Almost every January I experience a post-Christmas malaise, bemoaning the short days, social slump and smug resolution posts on social media. To climb out of it, I read something that feels like validation and tonic - think Sylvia Plath’s The Bell Jar (whilst in a hot bath) or Gail Honeyman’s Eleanor Oliphant is Completely Fine (read next to a dark 4pm window, knowing dusk was even earlier in Glasgow).
But the positive benefits of engaging with literature go deeper than simple resonance or escapism. Bibliotherapy is the use of literature as a therapeutic tool, blending psychology and psychotherapy with books.

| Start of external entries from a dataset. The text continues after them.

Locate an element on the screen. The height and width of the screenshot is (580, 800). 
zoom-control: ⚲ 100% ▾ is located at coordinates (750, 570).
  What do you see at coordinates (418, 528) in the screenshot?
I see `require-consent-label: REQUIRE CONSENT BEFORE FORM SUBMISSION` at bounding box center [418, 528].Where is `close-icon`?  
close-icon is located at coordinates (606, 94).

It can be performed in groups, one-to-one sessions or individually and helps people cope with various life challenges.

Reading for Wellbeing
Many of us have felt a full range of emotions whilst reading. We often find emotionally engaging books memorable and might re-read them. We may look to poetry for help articulating feelings we find difficult to express, to tragic dramas for a sense of cathartic relief or to works of fantasy and Sci-Fi to counter mundanity.

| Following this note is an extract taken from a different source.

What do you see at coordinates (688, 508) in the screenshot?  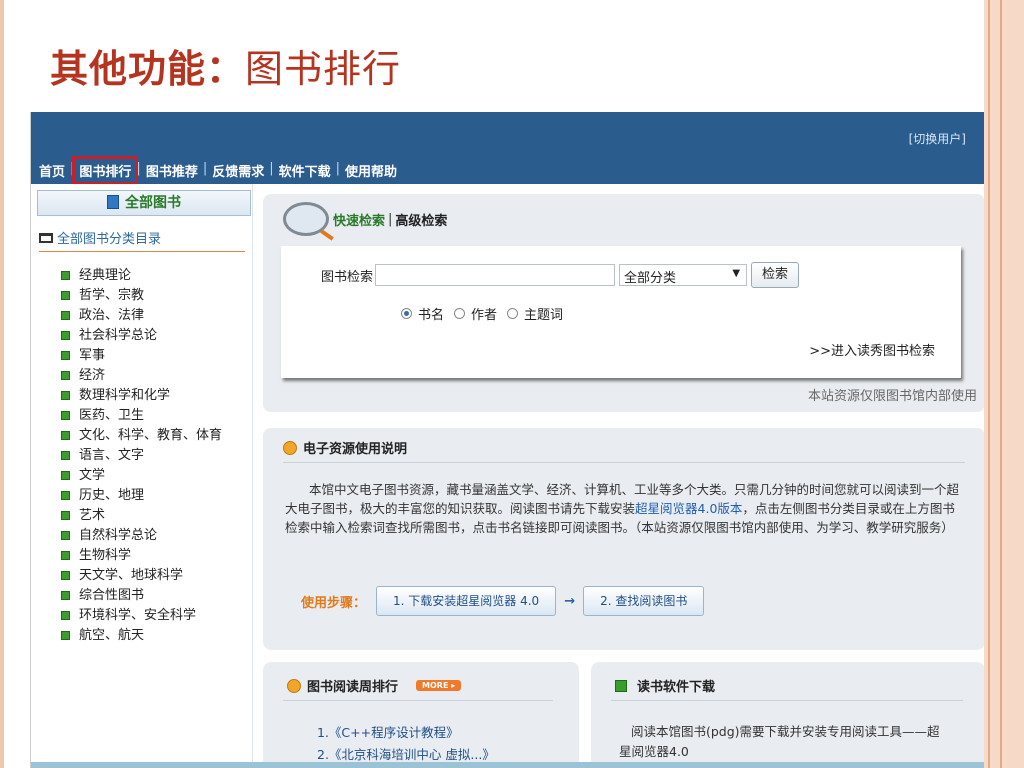 I see `reader-download-link: 超星阅览器4.0版本` at bounding box center [688, 508].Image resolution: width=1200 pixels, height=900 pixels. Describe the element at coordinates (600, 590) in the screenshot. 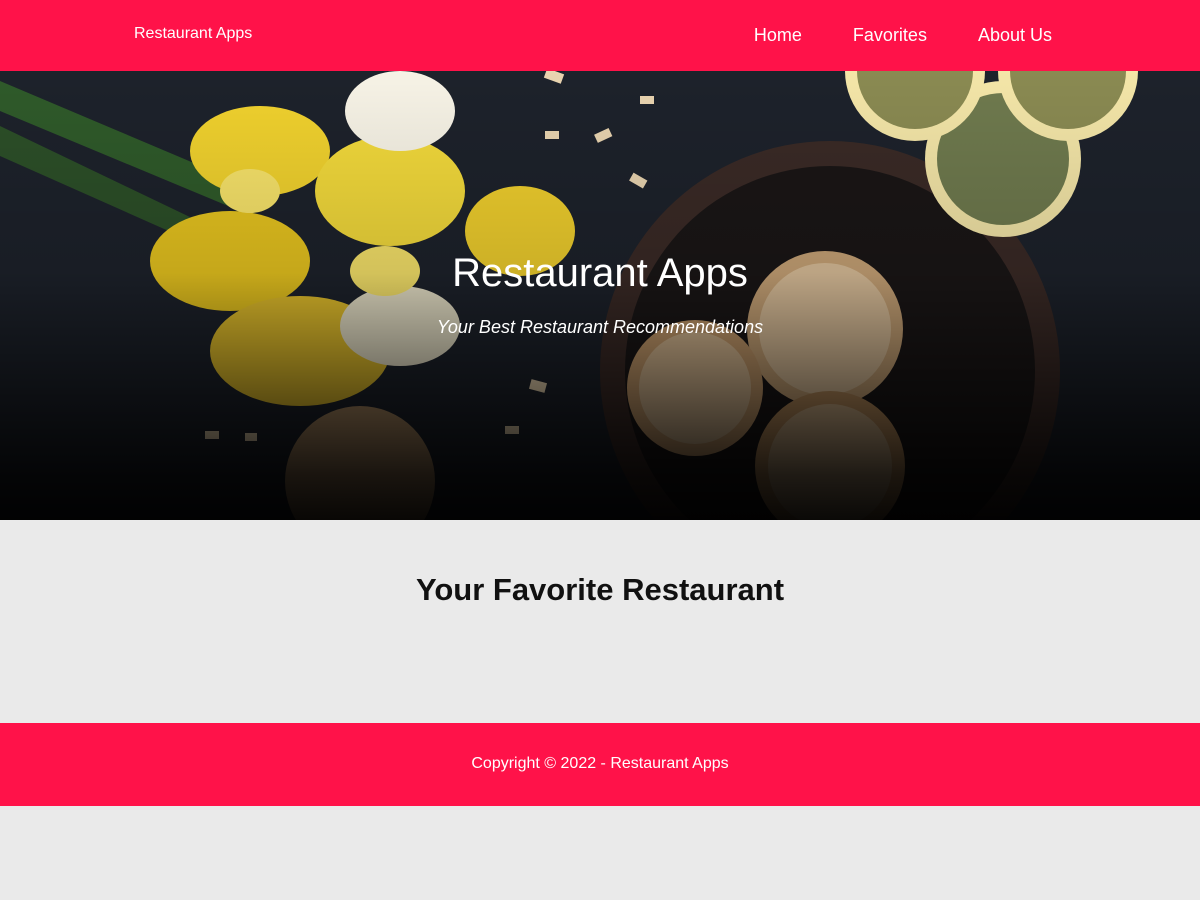

I see `section-title: Your Favorite Restaurant` at that location.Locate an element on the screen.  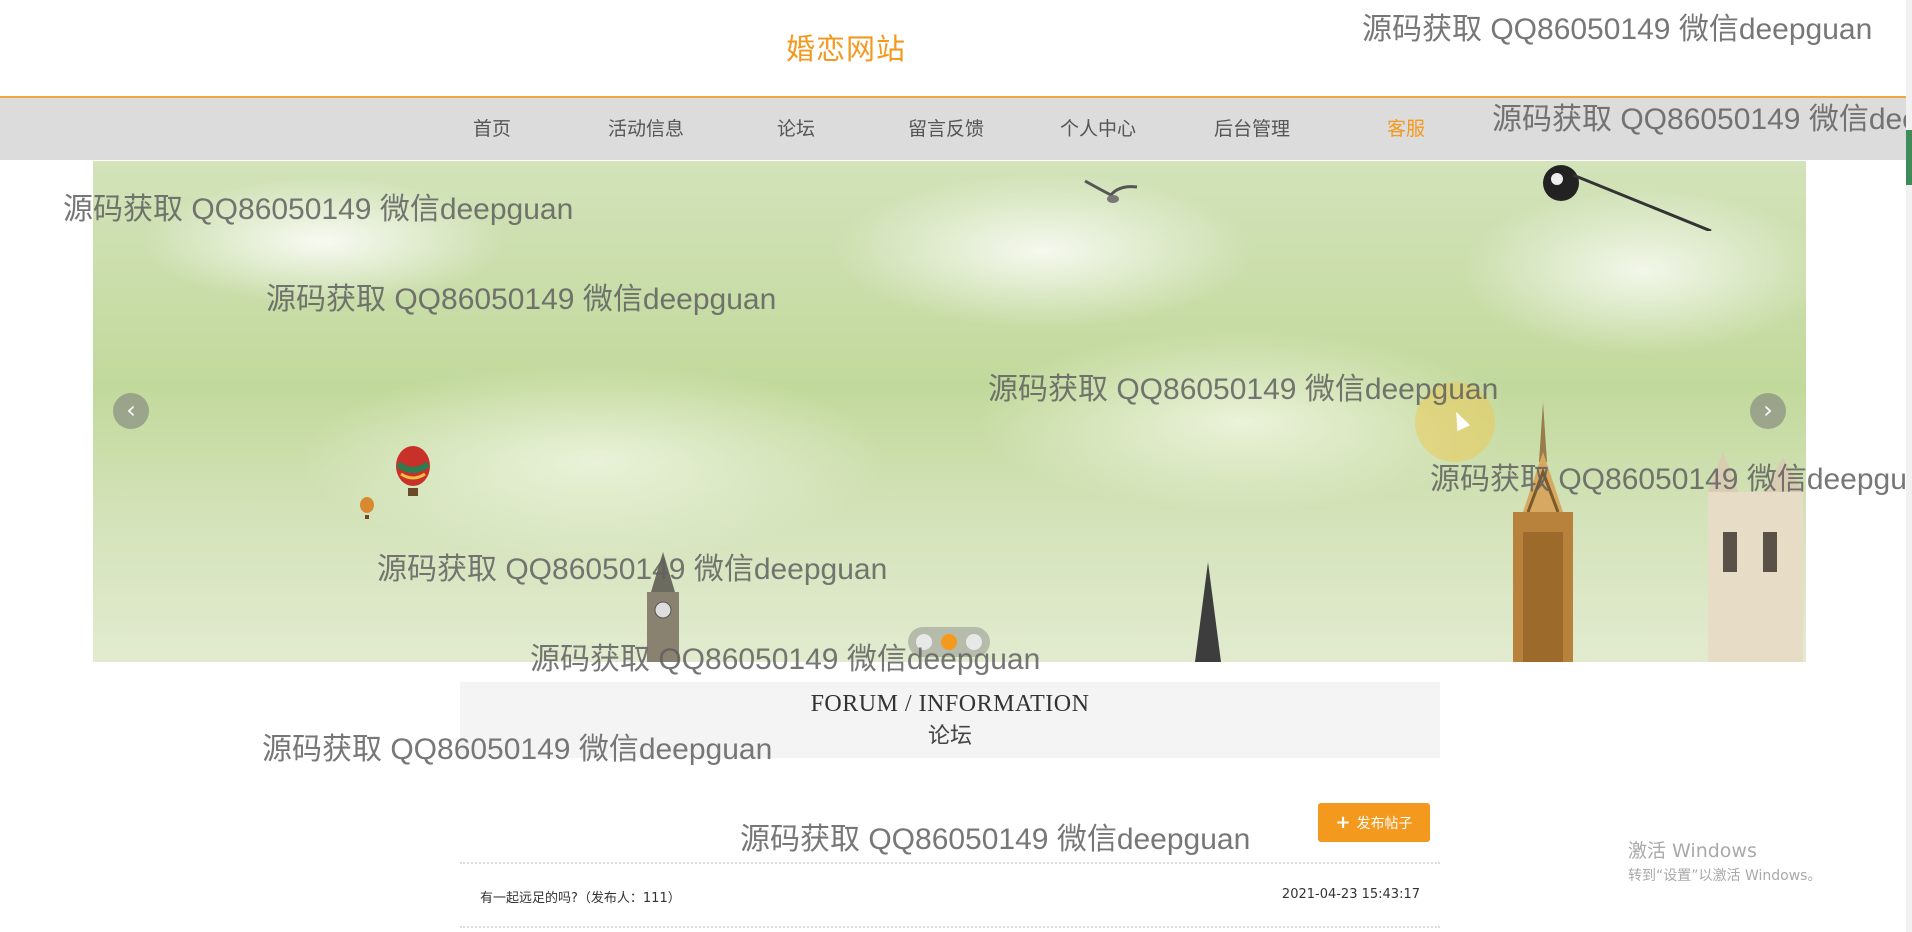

Fiction provides a safe space where reality and judgement are suspended. Feeling alongside characters we resonate with can help us engage with difficult themes at a reassuring distance. Conversely, characters who differ from us provide an opportunity to practise empathy and vicariously explore life events we haven’t experienced for ourselves. Talking about things we've read with others, such as by joining a book club, can combat loneliness and help us forge connections.

Writing for Wellbeing
Getting pent-up emotions down on paper can help us let go of anger or frustration and articulate how we’re feeling. Bullet journaling is a way to reflect or reframe, and freewriting offers an outlet of uncritical mindfulness. Writing may also be a way of taking action: of revising a memory we wished had occurred differently or using fiction to imagine a new way forwards. When we write a world, we may be helping to right the world.

Ancient Precedent
The term ‘bibliotherapy’ was coined relatively recently by American essayist Samuel Crothers in 1916, but the practice is arguably as old as reading itself. The Ancient Greeks had vast libraries with texts for knowledge and entertainment. In Bibliotheca Historical, Greek historian Diodorus Siculus states that King Ramses II of Egypt had a library inscribed as the ‘House of Healing for the Soul’.
Bibliotherapy Resources
Bibliotherapy has experienced a surge in interest in recent years, encouraged by resources such as Relit, BookTherapy and Poetry Pharmacy. If you’re looking for some bookish prescriptions, Ella Berthoud’s useful guide The Novel Cure: An A to Z of Literary Remedies (2013) has reading recommendations for all manner of maladies, while William Seighart’s The Poetry Pharmacy: Tried-and-True Prescriptions for the Heart, Mind and Soul (2017) contains poetry for life’s various challenges.